Words by Jee-hye Cho and Sonia Hensley

Galchi Jorim Street Namdaemun
Cutlassfish braised in soy sauce (갈치조림), served on rice, was an expensive and rare dish in less modern times. Nowadays, it can be enjoyed at a cheaper price in one of Namdaemun Market’s two famous food streets. Find Galchi Jorim Street outside Exit 6 of Hoehyeon Station.

Gamjatang Potato Stew Street Eungam
The word for potato, gamja, is pronounced the same as another word that refers to a type of pork—and so Eungam’s famous potato stew is also filled with hearty pork ribs. After finishing your gamjatang, try bokkeumbab (fried rice) made on-the-spot using the leftover broth. Order it at Exit 2 of Daelim Market near Saejeol Stn.

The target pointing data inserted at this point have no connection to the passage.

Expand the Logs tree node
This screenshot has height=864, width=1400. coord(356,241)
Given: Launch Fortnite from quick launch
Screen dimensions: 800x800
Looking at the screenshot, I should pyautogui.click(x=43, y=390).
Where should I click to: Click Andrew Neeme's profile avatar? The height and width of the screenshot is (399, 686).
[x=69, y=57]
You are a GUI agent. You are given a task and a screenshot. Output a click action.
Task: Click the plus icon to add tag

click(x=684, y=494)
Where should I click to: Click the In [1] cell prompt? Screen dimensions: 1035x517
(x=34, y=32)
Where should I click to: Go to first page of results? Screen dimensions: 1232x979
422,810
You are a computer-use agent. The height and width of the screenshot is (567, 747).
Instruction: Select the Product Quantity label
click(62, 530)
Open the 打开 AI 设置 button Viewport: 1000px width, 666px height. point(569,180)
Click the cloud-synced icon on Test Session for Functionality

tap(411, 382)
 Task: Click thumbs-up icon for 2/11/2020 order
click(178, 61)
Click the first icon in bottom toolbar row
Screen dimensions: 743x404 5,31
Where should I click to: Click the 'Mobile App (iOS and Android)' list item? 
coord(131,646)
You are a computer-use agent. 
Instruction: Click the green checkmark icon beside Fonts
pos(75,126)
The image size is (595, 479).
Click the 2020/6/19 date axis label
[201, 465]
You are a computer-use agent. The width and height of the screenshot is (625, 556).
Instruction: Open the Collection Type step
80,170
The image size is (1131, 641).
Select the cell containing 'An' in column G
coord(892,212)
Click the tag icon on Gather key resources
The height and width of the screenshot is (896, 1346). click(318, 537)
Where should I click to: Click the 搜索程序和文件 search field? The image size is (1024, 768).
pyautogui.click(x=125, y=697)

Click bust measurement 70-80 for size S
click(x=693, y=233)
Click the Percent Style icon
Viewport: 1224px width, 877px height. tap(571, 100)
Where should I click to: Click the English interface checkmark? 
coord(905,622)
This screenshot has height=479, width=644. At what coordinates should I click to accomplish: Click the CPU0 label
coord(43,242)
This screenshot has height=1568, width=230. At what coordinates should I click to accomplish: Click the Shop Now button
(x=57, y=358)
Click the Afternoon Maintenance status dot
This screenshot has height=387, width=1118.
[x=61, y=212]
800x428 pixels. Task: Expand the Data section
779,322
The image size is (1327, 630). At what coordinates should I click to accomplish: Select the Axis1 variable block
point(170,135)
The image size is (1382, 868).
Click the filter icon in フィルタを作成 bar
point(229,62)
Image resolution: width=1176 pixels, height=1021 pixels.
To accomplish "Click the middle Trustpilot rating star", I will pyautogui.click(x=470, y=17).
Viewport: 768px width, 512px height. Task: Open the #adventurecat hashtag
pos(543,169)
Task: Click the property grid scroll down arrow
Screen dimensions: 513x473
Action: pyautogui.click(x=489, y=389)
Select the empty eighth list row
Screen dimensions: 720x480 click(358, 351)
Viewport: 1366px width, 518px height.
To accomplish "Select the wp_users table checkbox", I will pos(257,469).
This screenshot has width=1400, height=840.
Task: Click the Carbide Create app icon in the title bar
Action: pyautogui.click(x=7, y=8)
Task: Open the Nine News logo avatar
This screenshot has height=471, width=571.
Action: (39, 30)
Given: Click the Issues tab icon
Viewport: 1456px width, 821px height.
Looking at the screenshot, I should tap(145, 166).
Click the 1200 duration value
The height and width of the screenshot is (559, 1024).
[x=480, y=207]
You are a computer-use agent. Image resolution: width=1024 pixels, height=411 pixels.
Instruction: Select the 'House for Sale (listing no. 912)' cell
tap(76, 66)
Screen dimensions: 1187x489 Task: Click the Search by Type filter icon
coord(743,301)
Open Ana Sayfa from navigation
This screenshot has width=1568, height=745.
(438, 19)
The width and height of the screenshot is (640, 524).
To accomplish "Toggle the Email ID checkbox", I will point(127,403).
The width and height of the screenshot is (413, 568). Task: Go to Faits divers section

Barley Bibimbab and Kalguksu Street Namdaemun
While barley was a poor man’s food in the old days, it’s now known as a nutritious alternative to white rice. Namdaemun’s bibimbap is made with barley, and it comes with a small serving of kalguksu as an extra or dum (덤) side dish. Take Exit 5 of Hoehyeon Station and turn right to find the street, marked by its tiny entrance made of plastic bags.

Jokbal Street Mapo
Do you want to get a firmer skin without surgery? Then according to local wisdom, you should visit Mapo’s Jokbal Street. Jokbal is boiled pig’s foot, and it’s filled with natural collagen. Try it with sauces of tiny salted shrimp or bean paste, as well as the ultimate side dish, soju. Jokbal Street is at Exit 5 of Gongduk Station.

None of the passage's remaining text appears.